Factorise `(a+b)^(3)-a-b`.

To factorize the expression \((a+b)^{3} - a - b\), we can follow these steps: ### Step 1: Rewrite the Expression Start with the given expression: \[ (a+b)^{3} - a - b \] ### Step 2: Group Terms We can group the last two terms: \[ (a+b)^{3} - (a + b) \] ### Step 3: Factor Out Common Terms Notice that both terms contain \((a+b)\).
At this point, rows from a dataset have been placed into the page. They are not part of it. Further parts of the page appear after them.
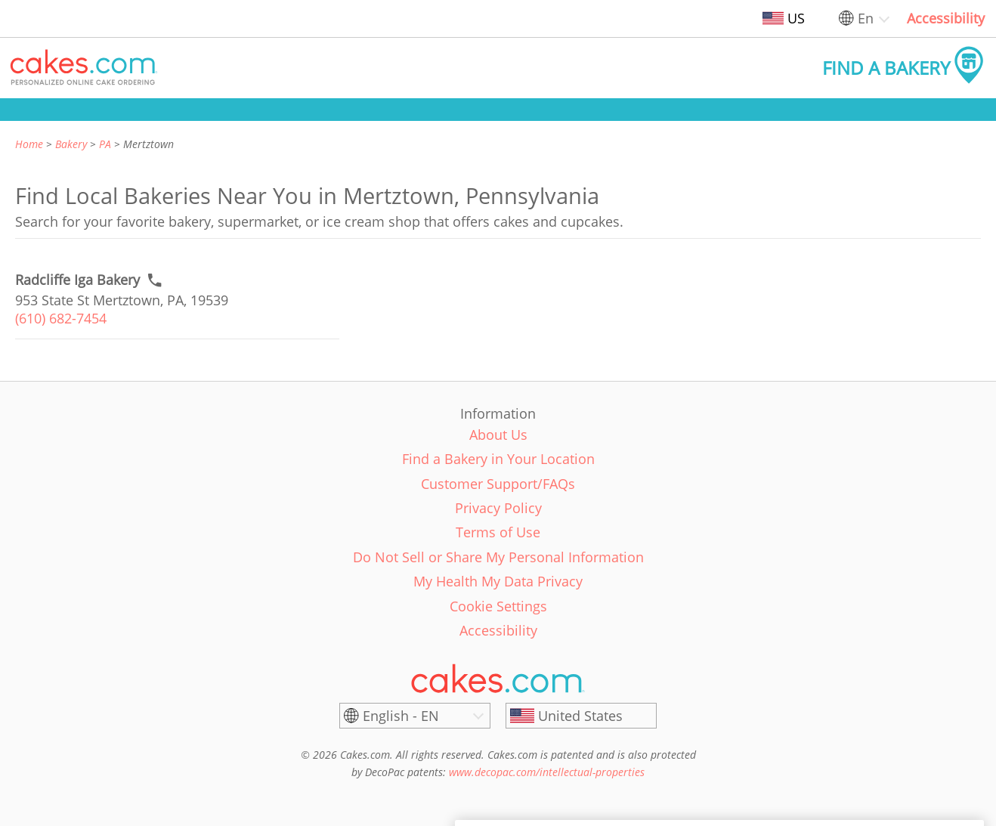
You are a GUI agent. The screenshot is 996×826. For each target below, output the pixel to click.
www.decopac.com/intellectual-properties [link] (547, 772)
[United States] (581, 716)
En (866, 18)
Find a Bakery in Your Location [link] (498, 459)
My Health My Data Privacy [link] (498, 581)
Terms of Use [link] (498, 532)
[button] (84, 68)
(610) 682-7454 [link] (61, 318)
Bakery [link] (71, 144)
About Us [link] (498, 434)
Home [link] (29, 144)
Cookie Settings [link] (498, 606)
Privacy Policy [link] (498, 508)
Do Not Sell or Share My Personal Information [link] (498, 557)
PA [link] (105, 144)
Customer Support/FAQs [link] (498, 484)
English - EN (401, 716)
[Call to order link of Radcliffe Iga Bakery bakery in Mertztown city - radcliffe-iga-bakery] (77, 280)
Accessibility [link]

We can factor \((a+b)\) out: \[ = (a+b)^{3} - 1(a+b) \] This can be rewritten as: \[ = (a+b)\left((a+b)^{2} - 1\right) \] ### Step 4: Recognize the Difference of Squares The expression \((a+b)^{2} - 1\) is a difference of squares, which can be factored using the identity \(x^{2} - y^{2} = (x+y)(x-y)\): \[ = (a+b)\left((a+b) + 1\right)\left((a+b) - 1\right) \] ### Step 5: Final Factorization Thus, the fully factored form of the expression is: \[ = (a+b)(a+b+1)(a+b-1) \] ### Final Answer The factorization of \((a+b)^{3} - a - b\) is: \[ (a+b)(a+b+1)(a+b-1) \] ---